Is there an appropriate feedback mechanism between the diagnostic imaging department and the emergency department so that abnormal imaging results are acted on in a timely way?
An 85-year-old woman with no significant medical history presents to the ED with a two-day history of fever, cough, and shortness of breath. She is high functioning and lives independently. On admission her oxygen saturation on room air is a little low. A chest X-ray shows a dense right lower lobe pneumonia. Based on her overall clinical assessment, the physician recommends she be admitted to hospital. She is upset by the "long wait" and adamantly refuses admission because of a much anticipated upcoming visit with her only granddaughter. She appears fully cognizant of her disease and the risk of discharge, but she remains unyielding and asks to sign an AMA form.
Many physicians believe they are absolved of any legal duty of care when mentally capable (competent) patients discharge themselves against medical advice. It is true a patient may be judged to have negligently caused or contributed to the clinical outcome if he or she failed to act as might generally be expected of a reasonable patient in the circumstances. However, it is uncommon that a court will find the patient wholly responsible for an adverse outcome due to his or her own contributory negligence.
To improve care and lessen medico-legal risk, the physician should pay attention to several issues when patients sign themselves out AMA.
The physician should make reasonable attempts to confirm that the patient understands the potential consequences of refusing the recommended investigations or treatments. Consider the patient's mental capacity (competency). If the patient appears to understand the nature of his or her disease and the consequences of accepting or refusing treatment, then he or she is likely capable. This assessment is based on the overall clinical picture. In some situations, obtaining a consultation from another physician may be helpful in determining the patient's mental capacity.

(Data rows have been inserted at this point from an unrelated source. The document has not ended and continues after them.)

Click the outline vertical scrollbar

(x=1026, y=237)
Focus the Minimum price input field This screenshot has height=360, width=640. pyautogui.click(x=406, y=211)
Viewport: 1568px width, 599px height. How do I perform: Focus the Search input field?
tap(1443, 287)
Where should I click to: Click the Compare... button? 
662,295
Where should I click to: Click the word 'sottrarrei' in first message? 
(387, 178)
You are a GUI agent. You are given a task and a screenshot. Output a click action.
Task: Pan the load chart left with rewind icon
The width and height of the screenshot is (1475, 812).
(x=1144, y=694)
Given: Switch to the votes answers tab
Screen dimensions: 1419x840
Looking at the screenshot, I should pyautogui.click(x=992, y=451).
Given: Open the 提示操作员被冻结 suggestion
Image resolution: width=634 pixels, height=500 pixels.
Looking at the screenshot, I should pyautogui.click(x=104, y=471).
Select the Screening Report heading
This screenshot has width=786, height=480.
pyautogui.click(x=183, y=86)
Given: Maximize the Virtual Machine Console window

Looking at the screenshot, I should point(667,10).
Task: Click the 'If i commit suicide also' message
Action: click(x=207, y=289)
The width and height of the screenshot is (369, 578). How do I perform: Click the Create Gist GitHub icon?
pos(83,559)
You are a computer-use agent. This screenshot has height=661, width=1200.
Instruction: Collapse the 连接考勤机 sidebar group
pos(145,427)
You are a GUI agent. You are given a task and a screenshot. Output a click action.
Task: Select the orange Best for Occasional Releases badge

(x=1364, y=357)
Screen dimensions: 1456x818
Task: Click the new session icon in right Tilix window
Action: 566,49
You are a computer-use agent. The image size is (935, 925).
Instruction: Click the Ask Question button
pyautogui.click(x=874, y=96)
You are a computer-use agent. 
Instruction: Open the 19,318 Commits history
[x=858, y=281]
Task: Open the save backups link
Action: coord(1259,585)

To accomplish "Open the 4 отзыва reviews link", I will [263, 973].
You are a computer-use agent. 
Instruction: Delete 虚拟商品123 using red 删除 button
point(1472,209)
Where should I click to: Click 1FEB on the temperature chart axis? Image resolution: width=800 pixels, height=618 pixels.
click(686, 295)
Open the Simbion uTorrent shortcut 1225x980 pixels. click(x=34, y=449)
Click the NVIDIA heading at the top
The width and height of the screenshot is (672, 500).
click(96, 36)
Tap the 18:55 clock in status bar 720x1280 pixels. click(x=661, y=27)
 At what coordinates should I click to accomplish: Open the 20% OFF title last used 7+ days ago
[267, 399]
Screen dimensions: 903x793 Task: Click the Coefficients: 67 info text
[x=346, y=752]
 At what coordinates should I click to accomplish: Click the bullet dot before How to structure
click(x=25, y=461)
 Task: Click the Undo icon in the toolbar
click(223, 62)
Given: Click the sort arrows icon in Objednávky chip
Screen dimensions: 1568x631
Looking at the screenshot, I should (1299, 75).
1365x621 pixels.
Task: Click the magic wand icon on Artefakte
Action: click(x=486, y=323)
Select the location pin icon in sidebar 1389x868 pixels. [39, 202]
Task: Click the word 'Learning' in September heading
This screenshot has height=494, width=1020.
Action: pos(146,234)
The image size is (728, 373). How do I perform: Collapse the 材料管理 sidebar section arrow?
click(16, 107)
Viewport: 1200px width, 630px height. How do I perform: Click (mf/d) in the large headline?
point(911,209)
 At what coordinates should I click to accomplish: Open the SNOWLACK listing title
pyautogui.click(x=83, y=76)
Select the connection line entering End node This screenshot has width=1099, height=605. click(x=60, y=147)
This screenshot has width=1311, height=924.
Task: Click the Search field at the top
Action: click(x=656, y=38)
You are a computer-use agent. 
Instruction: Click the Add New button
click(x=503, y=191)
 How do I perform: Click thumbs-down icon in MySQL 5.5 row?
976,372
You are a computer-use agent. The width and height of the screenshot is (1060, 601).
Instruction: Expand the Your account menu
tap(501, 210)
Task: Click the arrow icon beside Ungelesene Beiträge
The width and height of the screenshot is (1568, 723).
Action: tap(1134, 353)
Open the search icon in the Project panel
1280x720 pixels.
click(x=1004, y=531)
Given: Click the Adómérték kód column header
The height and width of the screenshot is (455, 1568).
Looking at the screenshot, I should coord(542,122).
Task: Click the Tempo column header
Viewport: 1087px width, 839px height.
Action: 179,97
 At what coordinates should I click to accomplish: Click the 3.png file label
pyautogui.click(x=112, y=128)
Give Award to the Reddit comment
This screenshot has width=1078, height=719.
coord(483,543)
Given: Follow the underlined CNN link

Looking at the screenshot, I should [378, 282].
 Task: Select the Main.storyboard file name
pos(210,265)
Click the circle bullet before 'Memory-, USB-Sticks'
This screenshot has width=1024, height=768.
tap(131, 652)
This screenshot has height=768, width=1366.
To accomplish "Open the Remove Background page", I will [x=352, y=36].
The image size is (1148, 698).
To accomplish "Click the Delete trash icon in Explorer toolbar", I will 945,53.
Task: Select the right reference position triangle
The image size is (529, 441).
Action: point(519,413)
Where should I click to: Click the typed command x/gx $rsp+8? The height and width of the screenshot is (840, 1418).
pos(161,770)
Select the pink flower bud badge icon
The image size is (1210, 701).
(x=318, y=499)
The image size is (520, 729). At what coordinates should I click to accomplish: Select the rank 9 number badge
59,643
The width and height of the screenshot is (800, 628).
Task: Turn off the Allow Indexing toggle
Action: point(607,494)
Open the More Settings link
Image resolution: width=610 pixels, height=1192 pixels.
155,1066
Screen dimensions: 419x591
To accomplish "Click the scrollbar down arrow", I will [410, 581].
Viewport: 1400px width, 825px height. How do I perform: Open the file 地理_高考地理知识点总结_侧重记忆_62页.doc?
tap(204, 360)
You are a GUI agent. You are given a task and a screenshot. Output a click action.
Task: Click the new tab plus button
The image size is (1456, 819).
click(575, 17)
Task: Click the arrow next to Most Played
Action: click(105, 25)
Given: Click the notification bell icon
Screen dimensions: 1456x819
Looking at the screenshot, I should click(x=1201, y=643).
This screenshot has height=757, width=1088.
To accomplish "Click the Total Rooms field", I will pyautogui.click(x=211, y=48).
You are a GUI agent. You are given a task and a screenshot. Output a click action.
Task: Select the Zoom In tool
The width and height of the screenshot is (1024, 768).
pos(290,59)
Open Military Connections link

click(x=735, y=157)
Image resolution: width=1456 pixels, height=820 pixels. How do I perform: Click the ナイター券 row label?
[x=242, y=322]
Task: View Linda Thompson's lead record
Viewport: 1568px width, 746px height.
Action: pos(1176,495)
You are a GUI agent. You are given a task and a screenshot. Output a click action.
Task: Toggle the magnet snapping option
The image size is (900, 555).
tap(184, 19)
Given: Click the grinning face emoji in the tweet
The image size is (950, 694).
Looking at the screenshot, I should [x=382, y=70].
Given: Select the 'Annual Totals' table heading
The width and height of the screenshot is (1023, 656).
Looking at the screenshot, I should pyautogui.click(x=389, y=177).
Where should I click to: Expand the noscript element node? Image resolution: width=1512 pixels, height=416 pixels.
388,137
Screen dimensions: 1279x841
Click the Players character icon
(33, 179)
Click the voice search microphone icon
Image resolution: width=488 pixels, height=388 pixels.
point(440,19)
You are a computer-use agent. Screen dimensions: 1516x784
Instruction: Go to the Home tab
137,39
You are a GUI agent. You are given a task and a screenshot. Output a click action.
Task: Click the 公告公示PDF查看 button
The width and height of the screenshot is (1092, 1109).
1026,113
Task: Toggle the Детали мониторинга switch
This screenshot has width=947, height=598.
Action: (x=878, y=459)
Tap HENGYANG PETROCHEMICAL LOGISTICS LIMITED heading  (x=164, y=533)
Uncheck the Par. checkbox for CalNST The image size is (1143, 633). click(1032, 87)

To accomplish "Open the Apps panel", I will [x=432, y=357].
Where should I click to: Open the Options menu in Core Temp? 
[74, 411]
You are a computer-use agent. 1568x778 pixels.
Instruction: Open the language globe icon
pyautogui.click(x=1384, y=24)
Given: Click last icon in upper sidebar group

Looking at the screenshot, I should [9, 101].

Even if a mentally capable patient refuses treatment, the physician should explain why more observation, investigation, treatment, and/or follow up are recommended. This discussion may help alleviate the patient's concerns or fears. It may also be helpful to ask if the patient has any other social concerns, for example, responsibility for the care of a spouse at home or a pet left unattended. There may be a way to resolve such issues. It is generally useful, when possible, to include family members (with the patient's permission) in the discussion. Depending on the apparent seriousness of the clinical condition and available resources, it may be helpful to ask another physician to see the patient to reinforce the need for the recommended investigations or treatments.
Follow up and discharge instructions
The physician should also advise the patient leaving AMA on any necessary follow up. Discharge instructions can still be provided. There is an increasing expectation that physicians should educate patients on what symptoms and signs should prompt them to seek further medical attention. The patient should be made to feel welcome to return to the emergency department and seek re-evaluation.
The recommendations for care, the mental capacity assessment, the patient's reasons for refusing investigation or treatment, and the follow up and discharge instructions should be documented in the medical record. The signed AMA form is potentially useful if issues about the assessment and informed discharge arise later. Some physicians ask that nursing staff witness that an assessment and discussion have occurred.
When a patient leaves against medical advice there is still an expectation that discharge instructions be provided if possible. Document these.
A signed AMA form is an acknowledgement that a discussion with the patient of the risks of discharge has occurred.
Demand for emergency care is likely to continue to build in the foreseeable future and situations such as those described here may become ever more common. These can represent substantial clinical risks for patients and medico-legal risks for physicians and hospitals.